--- begin ---
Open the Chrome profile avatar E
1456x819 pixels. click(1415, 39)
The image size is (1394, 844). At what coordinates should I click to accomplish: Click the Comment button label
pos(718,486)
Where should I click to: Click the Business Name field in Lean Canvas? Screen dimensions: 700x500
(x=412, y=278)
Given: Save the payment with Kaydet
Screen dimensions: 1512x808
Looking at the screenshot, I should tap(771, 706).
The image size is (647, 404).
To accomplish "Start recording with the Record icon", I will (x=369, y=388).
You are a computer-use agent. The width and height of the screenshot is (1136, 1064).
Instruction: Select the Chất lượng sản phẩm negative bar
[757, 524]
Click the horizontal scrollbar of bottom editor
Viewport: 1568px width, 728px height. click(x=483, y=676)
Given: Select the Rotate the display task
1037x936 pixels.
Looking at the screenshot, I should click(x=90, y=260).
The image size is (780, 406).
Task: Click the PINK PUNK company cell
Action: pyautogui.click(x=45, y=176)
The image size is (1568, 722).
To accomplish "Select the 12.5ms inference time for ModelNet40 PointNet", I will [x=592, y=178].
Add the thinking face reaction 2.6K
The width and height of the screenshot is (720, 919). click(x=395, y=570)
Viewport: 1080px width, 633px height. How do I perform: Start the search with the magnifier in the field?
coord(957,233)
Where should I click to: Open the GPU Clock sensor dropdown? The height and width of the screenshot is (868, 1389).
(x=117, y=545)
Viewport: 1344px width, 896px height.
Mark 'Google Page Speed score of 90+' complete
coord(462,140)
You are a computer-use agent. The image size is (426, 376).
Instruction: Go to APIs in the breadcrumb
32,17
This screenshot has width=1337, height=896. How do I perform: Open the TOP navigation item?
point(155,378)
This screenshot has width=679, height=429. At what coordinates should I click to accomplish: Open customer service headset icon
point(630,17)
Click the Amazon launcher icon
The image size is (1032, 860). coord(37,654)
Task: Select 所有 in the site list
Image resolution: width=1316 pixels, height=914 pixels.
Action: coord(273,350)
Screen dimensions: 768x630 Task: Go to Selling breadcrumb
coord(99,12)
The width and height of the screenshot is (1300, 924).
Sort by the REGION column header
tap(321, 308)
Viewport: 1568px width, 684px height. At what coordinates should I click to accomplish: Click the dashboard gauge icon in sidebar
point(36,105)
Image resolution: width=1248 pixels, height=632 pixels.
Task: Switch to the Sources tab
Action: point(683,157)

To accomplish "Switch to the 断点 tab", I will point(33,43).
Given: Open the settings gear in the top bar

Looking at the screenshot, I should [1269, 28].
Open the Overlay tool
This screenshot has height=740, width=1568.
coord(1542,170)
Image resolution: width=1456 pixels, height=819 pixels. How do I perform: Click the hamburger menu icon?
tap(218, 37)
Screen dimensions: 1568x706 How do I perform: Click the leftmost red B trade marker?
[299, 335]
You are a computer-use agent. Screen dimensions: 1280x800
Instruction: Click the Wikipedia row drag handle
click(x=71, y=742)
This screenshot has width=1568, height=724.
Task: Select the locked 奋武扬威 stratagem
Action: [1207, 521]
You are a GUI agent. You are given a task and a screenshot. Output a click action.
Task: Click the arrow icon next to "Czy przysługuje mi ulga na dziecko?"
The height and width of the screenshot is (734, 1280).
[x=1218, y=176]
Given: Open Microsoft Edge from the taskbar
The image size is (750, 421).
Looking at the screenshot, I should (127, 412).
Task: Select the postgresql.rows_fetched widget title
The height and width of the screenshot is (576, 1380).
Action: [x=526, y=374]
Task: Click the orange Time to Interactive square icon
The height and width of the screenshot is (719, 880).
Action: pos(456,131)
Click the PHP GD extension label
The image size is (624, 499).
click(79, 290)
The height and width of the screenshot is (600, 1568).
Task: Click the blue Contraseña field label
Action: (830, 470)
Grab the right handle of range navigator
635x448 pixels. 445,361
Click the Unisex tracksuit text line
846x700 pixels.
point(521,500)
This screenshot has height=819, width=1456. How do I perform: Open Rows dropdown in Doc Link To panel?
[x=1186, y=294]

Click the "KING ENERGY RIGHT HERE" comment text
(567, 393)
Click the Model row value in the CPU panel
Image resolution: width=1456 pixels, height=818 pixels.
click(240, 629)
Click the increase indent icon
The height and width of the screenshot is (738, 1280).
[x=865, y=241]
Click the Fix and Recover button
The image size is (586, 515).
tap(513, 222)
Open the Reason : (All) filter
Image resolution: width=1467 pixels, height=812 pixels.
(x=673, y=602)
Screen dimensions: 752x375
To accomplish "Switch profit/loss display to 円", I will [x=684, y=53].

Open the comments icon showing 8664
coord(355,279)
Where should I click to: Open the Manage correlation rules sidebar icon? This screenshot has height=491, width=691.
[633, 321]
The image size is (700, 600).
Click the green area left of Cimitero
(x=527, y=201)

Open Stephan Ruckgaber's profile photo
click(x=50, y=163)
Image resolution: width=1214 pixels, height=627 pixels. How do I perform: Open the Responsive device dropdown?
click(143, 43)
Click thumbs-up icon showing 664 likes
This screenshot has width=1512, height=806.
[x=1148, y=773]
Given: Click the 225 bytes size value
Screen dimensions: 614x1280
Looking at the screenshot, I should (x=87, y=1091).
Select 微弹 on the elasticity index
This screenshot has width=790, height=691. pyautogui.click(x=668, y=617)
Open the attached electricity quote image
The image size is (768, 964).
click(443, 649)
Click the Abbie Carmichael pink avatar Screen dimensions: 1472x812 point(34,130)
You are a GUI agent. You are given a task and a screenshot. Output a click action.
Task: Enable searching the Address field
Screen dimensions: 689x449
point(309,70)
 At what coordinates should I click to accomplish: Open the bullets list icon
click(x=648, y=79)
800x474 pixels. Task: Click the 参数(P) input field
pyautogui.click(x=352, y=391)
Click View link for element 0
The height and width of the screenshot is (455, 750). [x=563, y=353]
--- end ---
→ INSTRUCTION: Reproduce all of the entries above with every occurrence of "Screen dimensions" renamed to "Display size", keeping everything else unchanged.

→ SOLUTION FOR THIS TASK:
Open the Chrome profile avatar E
1456x819 pixels. click(1415, 39)
The image size is (1394, 844). At what coordinates should I click to accomplish: Click the Comment button label
pos(718,486)
Where should I click to: Click the Business Name field in Lean Canvas? Display size: 700x500
(x=412, y=278)
Given: Save the payment with Kaydet
Display size: 1512x808
Looking at the screenshot, I should tap(771, 706).
The image size is (647, 404).
To accomplish "Start recording with the Record icon", I will (x=369, y=388).
You are a computer-use agent. The width and height of the screenshot is (1136, 1064).
Instruction: Select the Chất lượng sản phẩm negative bar
[757, 524]
Click the horizontal scrollbar of bottom editor
Viewport: 1568px width, 728px height. click(x=483, y=676)
Given: Select the Rotate the display task
1037x936 pixels.
Looking at the screenshot, I should click(x=90, y=260).
The image size is (780, 406).
Task: Click the PINK PUNK company cell
Action: pyautogui.click(x=45, y=176)
The image size is (1568, 722).
To accomplish "Select the 12.5ms inference time for ModelNet40 PointNet", I will [x=592, y=178].
Add the thinking face reaction 2.6K
The width and height of the screenshot is (720, 919). click(x=395, y=570)
Viewport: 1080px width, 633px height. How do I perform: Start the search with the magnifier in the field?
coord(957,233)
Where should I click to: Open the GPU Clock sensor dropdown? The height and width of the screenshot is (868, 1389).
(x=117, y=545)
Viewport: 1344px width, 896px height.
Mark 'Google Page Speed score of 90+' complete
coord(462,140)
You are a computer-use agent. The image size is (426, 376).
Instruction: Go to APIs in the breadcrumb
32,17
This screenshot has width=1337, height=896. How do I perform: Open the TOP navigation item?
point(155,378)
This screenshot has width=679, height=429. At what coordinates should I click to accomplish: Open customer service headset icon
point(630,17)
Click the Amazon launcher icon
The image size is (1032, 860). coord(37,654)
Task: Select 所有 in the site list
Image resolution: width=1316 pixels, height=914 pixels.
Action: coord(273,350)
Display size: 768x630 Task: Go to Selling breadcrumb
coord(99,12)
The width and height of the screenshot is (1300, 924).
Sort by the REGION column header
tap(321, 308)
Viewport: 1568px width, 684px height. At what coordinates should I click to accomplish: Click the dashboard gauge icon in sidebar
point(36,105)
Image resolution: width=1248 pixels, height=632 pixels.
Task: Switch to the Sources tab
Action: point(683,157)

To accomplish "Switch to the 断点 tab", I will point(33,43).
Given: Open the settings gear in the top bar

Looking at the screenshot, I should [1269, 28].
Open the Overlay tool
This screenshot has height=740, width=1568.
coord(1542,170)
Image resolution: width=1456 pixels, height=819 pixels. How do I perform: Click the hamburger menu icon?
tap(218, 37)
Display size: 1568x706 How do I perform: Click the leftmost red B trade marker?
[299, 335]
You are a computer-use agent. Display size: 1280x800
Instruction: Click the Wikipedia row drag handle
click(x=71, y=742)
This screenshot has width=1568, height=724.
Task: Select the locked 奋武扬威 stratagem
Action: [1207, 521]
You are a GUI agent. You are given a task and a screenshot. Output a click action.
Task: Click the arrow icon next to "Czy przysługuje mi ulga na dziecko?"
The height and width of the screenshot is (734, 1280).
[x=1218, y=176]
Given: Open Microsoft Edge from the taskbar
The image size is (750, 421).
Looking at the screenshot, I should (127, 412).
Task: Select the postgresql.rows_fetched widget title
The height and width of the screenshot is (576, 1380).
Action: [x=526, y=374]
Task: Click the orange Time to Interactive square icon
The height and width of the screenshot is (719, 880).
Action: pos(456,131)
Click the PHP GD extension label
The image size is (624, 499).
click(79, 290)
The height and width of the screenshot is (600, 1568).
Task: Click the blue Contraseña field label
Action: (830, 470)
Grab the right handle of range navigator
635x448 pixels. 445,361
Click the Unisex tracksuit text line
846x700 pixels.
point(521,500)
This screenshot has height=819, width=1456. How do I perform: Open Rows dropdown in Doc Link To panel?
[x=1186, y=294]

Click the "KING ENERGY RIGHT HERE" comment text
(567, 393)
Click the Model row value in the CPU panel
Image resolution: width=1456 pixels, height=818 pixels.
click(240, 629)
Click the increase indent icon
The height and width of the screenshot is (738, 1280).
[x=865, y=241]
Click the Fix and Recover button
The image size is (586, 515).
tap(513, 222)
Open the Reason : (All) filter
Image resolution: width=1467 pixels, height=812 pixels.
(x=673, y=602)
Display size: 752x375
To accomplish "Switch profit/loss display to 円", I will [x=684, y=53].

Open the comments icon showing 8664
coord(355,279)
Where should I click to: Open the Manage correlation rules sidebar icon? This screenshot has height=491, width=691.
[633, 321]
The image size is (700, 600).
Click the green area left of Cimitero
(x=527, y=201)

Open Stephan Ruckgaber's profile photo
click(x=50, y=163)
Image resolution: width=1214 pixels, height=627 pixels. How do I perform: Open the Responsive device dropdown?
click(143, 43)
Click thumbs-up icon showing 664 likes
This screenshot has width=1512, height=806.
[x=1148, y=773]
Given: Click the 225 bytes size value
Display size: 614x1280
Looking at the screenshot, I should (x=87, y=1091).
Select 微弹 on the elasticity index
This screenshot has width=790, height=691. pyautogui.click(x=668, y=617)
Open the attached electricity quote image
The image size is (768, 964).
click(443, 649)
Click the Abbie Carmichael pink avatar Display size: 1472x812 point(34,130)
You are a GUI agent. You are given a task and a screenshot. Output a click action.
Task: Enable searching the Address field
Display size: 689x449
point(309,70)
 At what coordinates should I click to accomplish: Open the bullets list icon
click(x=648, y=79)
800x474 pixels. Task: Click the 参数(P) input field
pyautogui.click(x=352, y=391)
Click View link for element 0
The height and width of the screenshot is (455, 750). [x=563, y=353]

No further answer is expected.